=== WHAT NEEDS TO BE DONE ===
Without omission or alteration, write out all of the data.

----- EXTRACTED INFORMATION

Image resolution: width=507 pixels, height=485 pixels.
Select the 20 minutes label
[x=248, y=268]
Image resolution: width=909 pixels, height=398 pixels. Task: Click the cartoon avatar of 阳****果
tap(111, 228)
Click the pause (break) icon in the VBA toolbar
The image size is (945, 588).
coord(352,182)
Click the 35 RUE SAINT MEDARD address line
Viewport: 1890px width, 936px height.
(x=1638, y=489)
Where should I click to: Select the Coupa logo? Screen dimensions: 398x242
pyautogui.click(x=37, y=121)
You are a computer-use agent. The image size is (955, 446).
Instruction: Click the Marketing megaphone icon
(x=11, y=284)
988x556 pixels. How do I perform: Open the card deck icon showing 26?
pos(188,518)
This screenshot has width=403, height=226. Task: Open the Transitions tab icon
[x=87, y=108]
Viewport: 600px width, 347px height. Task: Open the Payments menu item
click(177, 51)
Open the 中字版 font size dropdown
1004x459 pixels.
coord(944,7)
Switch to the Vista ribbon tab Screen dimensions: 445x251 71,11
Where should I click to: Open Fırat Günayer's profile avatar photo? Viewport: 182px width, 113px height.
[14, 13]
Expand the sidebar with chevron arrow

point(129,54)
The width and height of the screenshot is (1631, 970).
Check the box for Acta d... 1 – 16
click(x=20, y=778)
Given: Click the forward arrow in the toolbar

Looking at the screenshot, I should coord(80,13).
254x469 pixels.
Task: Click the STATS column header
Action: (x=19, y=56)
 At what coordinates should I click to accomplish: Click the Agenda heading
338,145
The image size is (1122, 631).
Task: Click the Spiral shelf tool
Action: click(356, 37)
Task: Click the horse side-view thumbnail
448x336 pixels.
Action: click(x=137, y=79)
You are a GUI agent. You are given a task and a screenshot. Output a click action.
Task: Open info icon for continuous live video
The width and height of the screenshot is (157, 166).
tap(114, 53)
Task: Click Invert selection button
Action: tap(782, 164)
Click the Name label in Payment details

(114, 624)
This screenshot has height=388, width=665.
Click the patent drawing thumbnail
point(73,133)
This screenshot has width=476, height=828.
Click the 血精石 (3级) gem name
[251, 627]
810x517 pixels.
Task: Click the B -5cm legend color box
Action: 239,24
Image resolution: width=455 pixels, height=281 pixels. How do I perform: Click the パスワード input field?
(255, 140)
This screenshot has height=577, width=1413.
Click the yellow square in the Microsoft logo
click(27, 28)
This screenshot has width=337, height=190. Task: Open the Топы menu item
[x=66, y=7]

----------

=== SOLUTION FOR THIS TASK ===
Image resolution: width=507 pixels, height=485 pixels.
Select the 20 minutes label
[x=248, y=268]
Image resolution: width=909 pixels, height=398 pixels. Task: Click the cartoon avatar of 阳****果
tap(111, 228)
Click the pause (break) icon in the VBA toolbar
The image size is (945, 588).
coord(352,182)
Click the 35 RUE SAINT MEDARD address line
Viewport: 1890px width, 936px height.
(x=1638, y=489)
Where should I click to: Select the Coupa logo? Screen dimensions: 398x242
pyautogui.click(x=37, y=121)
You are a computer-use agent. The image size is (955, 446).
Instruction: Click the Marketing megaphone icon
(x=11, y=284)
988x556 pixels. How do I perform: Open the card deck icon showing 26?
pos(188,518)
This screenshot has width=403, height=226. Task: Open the Transitions tab icon
[x=87, y=108]
Viewport: 600px width, 347px height. Task: Open the Payments menu item
click(177, 51)
Open the 中字版 font size dropdown
1004x459 pixels.
coord(944,7)
Switch to the Vista ribbon tab Screen dimensions: 445x251 71,11
Where should I click to: Open Fırat Günayer's profile avatar photo? Viewport: 182px width, 113px height.
[14, 13]
Expand the sidebar with chevron arrow

point(129,54)
The width and height of the screenshot is (1631, 970).
Check the box for Acta d... 1 – 16
click(x=20, y=778)
Given: Click the forward arrow in the toolbar

Looking at the screenshot, I should coord(80,13).
254x469 pixels.
Task: Click the STATS column header
Action: (x=19, y=56)
 At what coordinates should I click to accomplish: Click the Agenda heading
338,145
The image size is (1122, 631).
Task: Click the Spiral shelf tool
Action: click(356, 37)
Task: Click the horse side-view thumbnail
448x336 pixels.
Action: click(x=137, y=79)
You are a GUI agent. You are given a task and a screenshot. Output a click action.
Task: Open info icon for continuous live video
The width and height of the screenshot is (157, 166).
tap(114, 53)
Task: Click Invert selection button
Action: tap(782, 164)
Click the Name label in Payment details

(114, 624)
This screenshot has height=388, width=665.
Click the patent drawing thumbnail
point(73,133)
This screenshot has width=476, height=828.
Click the 血精石 (3级) gem name
[251, 627]
810x517 pixels.
Task: Click the B -5cm legend color box
Action: 239,24
Image resolution: width=455 pixels, height=281 pixels. How do I perform: Click the パスワード input field?
(255, 140)
This screenshot has height=577, width=1413.
Click the yellow square in the Microsoft logo
click(27, 28)
This screenshot has width=337, height=190. Task: Open the Топы menu item
[x=66, y=7]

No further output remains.